Performance Compensation
| Equity Component | Grant Value/Units | Vesting/Deferral | Plan Notes |
|---|---|---|---|
| 2024 Annual Equity Award (RSRs) | $240,009 | Mandatorily deferred until departure (or later if elected); dividends reinvested | Converted to a number of RSRs using grant-date close; each non-employee director received 4,046 deferred stock units on April 30, 2024 |
| Options | None outstanding | — | No outstanding options for non-employee directors as of Dec 31, 2024 |
| Deferral program (cash) | Electable | Deferred cash earns 3.96% interest (2024); or can be deferred into common stock units | Paid lump sum or installments per election |
Performance metrics table (directors): Director equity is not performance-conditioned; awards are time/departure-deferred restricted share rights with no performance metrics.
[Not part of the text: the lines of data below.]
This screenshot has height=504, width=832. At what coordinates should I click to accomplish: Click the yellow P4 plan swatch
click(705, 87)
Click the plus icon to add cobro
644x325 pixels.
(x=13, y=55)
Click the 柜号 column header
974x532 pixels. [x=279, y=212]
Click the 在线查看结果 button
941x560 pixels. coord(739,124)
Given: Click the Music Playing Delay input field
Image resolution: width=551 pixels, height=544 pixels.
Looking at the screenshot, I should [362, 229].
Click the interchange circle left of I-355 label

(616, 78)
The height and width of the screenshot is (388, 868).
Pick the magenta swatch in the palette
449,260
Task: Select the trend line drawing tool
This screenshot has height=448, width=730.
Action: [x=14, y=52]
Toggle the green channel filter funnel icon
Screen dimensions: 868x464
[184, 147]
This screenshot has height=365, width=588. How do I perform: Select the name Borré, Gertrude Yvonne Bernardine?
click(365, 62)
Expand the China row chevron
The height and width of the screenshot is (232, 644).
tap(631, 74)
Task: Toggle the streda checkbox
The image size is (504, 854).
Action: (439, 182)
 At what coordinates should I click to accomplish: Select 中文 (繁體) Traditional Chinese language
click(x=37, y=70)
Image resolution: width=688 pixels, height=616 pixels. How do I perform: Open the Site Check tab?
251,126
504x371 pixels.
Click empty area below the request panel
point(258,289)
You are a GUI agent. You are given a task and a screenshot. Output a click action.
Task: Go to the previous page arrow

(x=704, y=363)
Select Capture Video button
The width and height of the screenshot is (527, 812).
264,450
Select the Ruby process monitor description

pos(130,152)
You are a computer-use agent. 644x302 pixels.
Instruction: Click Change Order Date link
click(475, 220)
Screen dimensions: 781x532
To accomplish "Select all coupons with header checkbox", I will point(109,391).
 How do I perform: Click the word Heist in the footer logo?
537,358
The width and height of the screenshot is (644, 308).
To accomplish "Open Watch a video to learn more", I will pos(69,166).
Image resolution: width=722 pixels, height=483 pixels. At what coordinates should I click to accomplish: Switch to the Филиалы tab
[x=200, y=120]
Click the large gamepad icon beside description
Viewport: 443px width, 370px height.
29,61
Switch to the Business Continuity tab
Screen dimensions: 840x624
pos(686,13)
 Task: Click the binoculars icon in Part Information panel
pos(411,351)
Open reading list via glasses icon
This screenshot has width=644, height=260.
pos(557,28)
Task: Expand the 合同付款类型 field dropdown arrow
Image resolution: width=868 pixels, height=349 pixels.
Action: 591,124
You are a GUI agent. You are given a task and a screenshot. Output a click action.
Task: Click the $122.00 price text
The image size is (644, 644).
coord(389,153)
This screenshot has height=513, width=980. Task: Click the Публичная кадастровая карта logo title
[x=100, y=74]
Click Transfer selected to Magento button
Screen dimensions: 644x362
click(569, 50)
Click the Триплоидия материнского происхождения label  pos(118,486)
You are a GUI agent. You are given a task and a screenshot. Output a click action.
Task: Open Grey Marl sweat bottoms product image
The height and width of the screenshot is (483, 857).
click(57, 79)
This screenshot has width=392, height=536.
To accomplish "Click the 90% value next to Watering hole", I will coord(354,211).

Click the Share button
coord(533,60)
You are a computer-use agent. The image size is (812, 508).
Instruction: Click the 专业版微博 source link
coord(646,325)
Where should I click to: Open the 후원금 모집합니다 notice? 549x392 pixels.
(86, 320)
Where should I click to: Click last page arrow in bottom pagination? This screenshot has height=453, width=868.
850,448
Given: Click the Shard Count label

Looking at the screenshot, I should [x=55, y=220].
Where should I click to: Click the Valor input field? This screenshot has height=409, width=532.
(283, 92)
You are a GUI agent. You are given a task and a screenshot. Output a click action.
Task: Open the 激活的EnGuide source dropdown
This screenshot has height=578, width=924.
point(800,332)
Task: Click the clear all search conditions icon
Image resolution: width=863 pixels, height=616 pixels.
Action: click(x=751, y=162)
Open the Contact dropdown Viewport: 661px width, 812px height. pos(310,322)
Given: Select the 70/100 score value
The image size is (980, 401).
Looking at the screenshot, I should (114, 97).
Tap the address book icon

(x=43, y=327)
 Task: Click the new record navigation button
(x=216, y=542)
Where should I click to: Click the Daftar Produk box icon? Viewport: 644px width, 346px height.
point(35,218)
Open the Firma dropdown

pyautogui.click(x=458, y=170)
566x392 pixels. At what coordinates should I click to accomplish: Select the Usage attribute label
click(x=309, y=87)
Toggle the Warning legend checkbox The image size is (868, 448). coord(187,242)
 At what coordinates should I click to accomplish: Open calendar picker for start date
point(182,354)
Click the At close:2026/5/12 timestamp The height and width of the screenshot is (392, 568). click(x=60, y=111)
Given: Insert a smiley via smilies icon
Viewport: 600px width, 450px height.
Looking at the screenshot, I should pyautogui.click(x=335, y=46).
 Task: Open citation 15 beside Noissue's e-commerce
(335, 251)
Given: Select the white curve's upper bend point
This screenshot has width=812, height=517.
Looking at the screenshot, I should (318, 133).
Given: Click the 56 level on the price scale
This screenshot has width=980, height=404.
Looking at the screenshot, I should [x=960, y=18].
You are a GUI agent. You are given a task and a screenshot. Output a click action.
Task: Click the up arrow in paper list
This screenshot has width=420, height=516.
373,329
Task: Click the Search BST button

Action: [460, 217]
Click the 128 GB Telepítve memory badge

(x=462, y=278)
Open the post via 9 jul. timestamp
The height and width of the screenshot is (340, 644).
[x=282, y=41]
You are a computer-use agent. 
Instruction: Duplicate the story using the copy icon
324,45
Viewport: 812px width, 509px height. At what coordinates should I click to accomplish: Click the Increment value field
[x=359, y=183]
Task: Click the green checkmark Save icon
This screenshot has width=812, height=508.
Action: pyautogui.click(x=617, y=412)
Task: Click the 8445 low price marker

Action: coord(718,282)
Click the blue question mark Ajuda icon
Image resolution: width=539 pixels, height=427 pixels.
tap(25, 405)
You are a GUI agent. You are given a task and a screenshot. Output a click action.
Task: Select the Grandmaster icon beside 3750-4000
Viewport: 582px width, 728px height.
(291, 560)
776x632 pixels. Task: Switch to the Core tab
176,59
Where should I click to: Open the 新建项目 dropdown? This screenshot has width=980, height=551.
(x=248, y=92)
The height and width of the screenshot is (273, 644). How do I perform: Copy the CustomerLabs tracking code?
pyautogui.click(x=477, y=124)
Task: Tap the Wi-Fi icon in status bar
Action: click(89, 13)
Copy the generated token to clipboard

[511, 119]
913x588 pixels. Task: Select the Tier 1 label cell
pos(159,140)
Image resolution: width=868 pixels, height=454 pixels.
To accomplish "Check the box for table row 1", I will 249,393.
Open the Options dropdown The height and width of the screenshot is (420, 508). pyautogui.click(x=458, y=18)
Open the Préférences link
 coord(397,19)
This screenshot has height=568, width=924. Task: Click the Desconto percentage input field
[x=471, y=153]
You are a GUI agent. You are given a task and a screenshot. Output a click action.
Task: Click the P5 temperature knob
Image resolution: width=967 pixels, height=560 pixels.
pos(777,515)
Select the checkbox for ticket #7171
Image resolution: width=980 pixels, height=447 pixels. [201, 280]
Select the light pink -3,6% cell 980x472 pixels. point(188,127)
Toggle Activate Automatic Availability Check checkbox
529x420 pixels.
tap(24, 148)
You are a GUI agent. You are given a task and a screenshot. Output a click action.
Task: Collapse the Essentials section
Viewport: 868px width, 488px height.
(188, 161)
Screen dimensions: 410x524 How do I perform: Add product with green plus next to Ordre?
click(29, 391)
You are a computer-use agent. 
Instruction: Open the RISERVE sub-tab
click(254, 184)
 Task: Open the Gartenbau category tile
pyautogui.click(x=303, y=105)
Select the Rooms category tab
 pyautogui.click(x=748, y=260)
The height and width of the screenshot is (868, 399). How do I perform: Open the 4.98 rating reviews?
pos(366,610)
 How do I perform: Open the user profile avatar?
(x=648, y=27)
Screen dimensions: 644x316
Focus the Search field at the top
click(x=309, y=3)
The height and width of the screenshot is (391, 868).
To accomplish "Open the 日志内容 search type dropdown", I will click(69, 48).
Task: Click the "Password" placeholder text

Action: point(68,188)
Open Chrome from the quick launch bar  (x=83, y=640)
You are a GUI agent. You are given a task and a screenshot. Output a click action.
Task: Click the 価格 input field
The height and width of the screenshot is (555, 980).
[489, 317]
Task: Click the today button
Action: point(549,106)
Other Directorships & Interlocks
| Category | Detail |
|---|---|
| Current public boards | CSX; Ecolab; Parsons (committee chair roles at Ecolab and Parsons) |
| Interlocks/conflicts | The Board’s independence review considered banking/financial services relationships and found them immaterial and on non-preferential, ordinary course terms; Ms. Vautrinot was determined independent. |
| Related person transactions policy | Transactions where a related person is only a director of the counterparty, or ordinary-course/non-preferential lending and services, are deemed pre-approved under thresholds; GNC oversees review/approval. |
Expertise & Qualifications
- Primary expertise: Risk management; information security/cybersecurity/technology; strategic planning and operations; human capital management; corporate governance; environmental & social responsibility; government/public policy; international experience.
- Background highlights: Oversaw DoD global network operations; influenced development and application of critical cybersecurity technologies; led a 14,000-person workforce; multiple senior cyber commands; decorated with Defense Superior Service Medal and Distinguished Service Medal.
Equity Ownership
| Measure (as of Feb 12, 2025) | Amount | Notes |
|---|---|---|
| Common Stock Owned | 17,634 | Direct/indirect beneficial ownership |
| Unvested Common Stock Units | — | None reported as unvested |
| Other Common Stock Units | 10,327 | Deferred units deemed not beneficially owned under SEC rules |
| Total Beneficial Ownership | 27,961 | Shares deemed beneficially owned under SEC rules |
| Additional Common Stock Units | 20,272 | Additional deferred units not counted as beneficially owned |
| Aggregate (beneficial + additional units) | 48,233 | Sum of columns for context (SEC “beneficial” excludes add’l units) |
| Ownership as % of shares outstanding | <1% | None of the directors/NEOs individually own ≥1% |
| Stock ownership policy compliance | Exceeds 5x cash retainer requirement (after 5 years) | The proxy states each director with ≥5 years’ service exceeded the guideline as of 12/31/24; Ms. Vautrinot has served since 2015 |
Policies reinforcing alignment:
- Director Stock Ownership Policy: 5x annual cash retainer within five years; compliance monitored annually; all eligible directors exceeded as of 12/31/24.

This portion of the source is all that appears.